I'll be up around Oak Island this coming weekend so we'll have to compare notes after the weekend!!! Word coming to me is there is a new lure that has been really hot up there! It's called a stop sign. I looked all over Fargo, no luck. Found some online and ordered quite a few. I think they can be found around LOW in bait stores so you might want to take a look. Pink with a gold back!!!!!

Good Luck,
Terry


----------



## Ref (Jul 21, 2003)

I have seen the stop signs in the bait stores in Baudette. I have not personally used one. They look very similar to a kastmaster or buckshot rattlin spoon. They are basically another jigging spoon trying to combine the hot colors of pink and flashy gold.


----------



## woodpecker (Mar 2, 2005)

Ref said:


> I have seen the stop signs in the bait stores in Baudette. I have not personally used one. They look very similar to a kastmaster or buckshot rattlin spoon.
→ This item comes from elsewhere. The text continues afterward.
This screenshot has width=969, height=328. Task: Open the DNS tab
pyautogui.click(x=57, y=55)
They are basically another jigging spoon trying to combine the hot colors of pink and flashy gold.


I agree they are similar, but I am thinking with the eight angles on it, it would create some good fluttering action!


----------



## quackkilla (Mar 13, 2008)

http://www.jrstackle.com/stop_sign.html


----------



## woodpecker (Mar 2, 2005)

quackkilla said:


> http://www.jrstackle.com/stop_sign.html


That is where I ordered them from!!! Order was nowhere close to what I put in for, but they sent me some stuff that I think will work really good also!!! Confusion over the phone I guess!!


----------



## djleye (Nov 14, 2002)

Get the chew out of your mouth and they might be able to understand you.
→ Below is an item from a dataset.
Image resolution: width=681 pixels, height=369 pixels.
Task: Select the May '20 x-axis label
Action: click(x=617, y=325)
BTW, thanks for the invite!!!! :eyeroll:


----------



## woodpecker (Mar 2, 2005)

djleye said:


> Get the chew out of your mouth and they might be able to understand you.
> 
> BTW, thanks for the invite!!!! :eyeroll:


You'd never get through customs!!!!


----------



## 94NDTA (May 28, 2005)

How is the ice looking thickness wise?


----------



## woodpecker (Mar 2, 2005)

Fished out of Angle Outpost!
Great people both at the resort and the fishing guide was a super guy!!!
Fishing was fair to good. 
Caught mostly walleyes on this trip. Biggest only 18", but a lot of those 14-17" fish. 
Saugers only 4 over 14 that we kept, with a fair amount of the 9-12". Three 10-11" perch.
One 5 lb. eelpout!!


----------



## Maverick (Mar 4, 2002)

Wow what a weekend!!!

We fished Friday/Saturday and both days were beautiful up there. Very little wind and great temps. We only fished the 12 mile reef as that's where we found our fish to be. Friday between 10 of us we managed around 80 fish. With our groups largest being 18". A group next to us managed to pull a 27.5" and a 28" only about 100' feet away. Saturday we fished our same holes (seeing as they didn't freeze from the night before). Fishing was a little slower than friday but we did manage to pull up another 30 or so fish. The group next to us pulled a 29" out of their holes from the prior day. Lot's of fish were caught by all. Little 12 had bigger fish but not more.


----------



## Conservit (Mar 25, 2009)

Maverick said:


> Wow what a weekend!!!
> 
> We fished Friday/Saturday and both days were beautiful up there. Very little wind and great temps. We only fished the 12 mile reef as that's where we found our fish to be. Friday between 10 of us we managed around 80 fish. With our groups largest being 18". A group next to us managed to pull a 27.5" and a 28" only about 100' feet away. Saturday we fished our same holes (seeing as they didn't freeze from the night before). Fishing was a little slower than friday but we did manage to pull up another 30 or so fish. The group next to us pulled a 29" out of their holes from the prior day. Lot's of fish were caught by all. Little 12 had bigger fish but not more.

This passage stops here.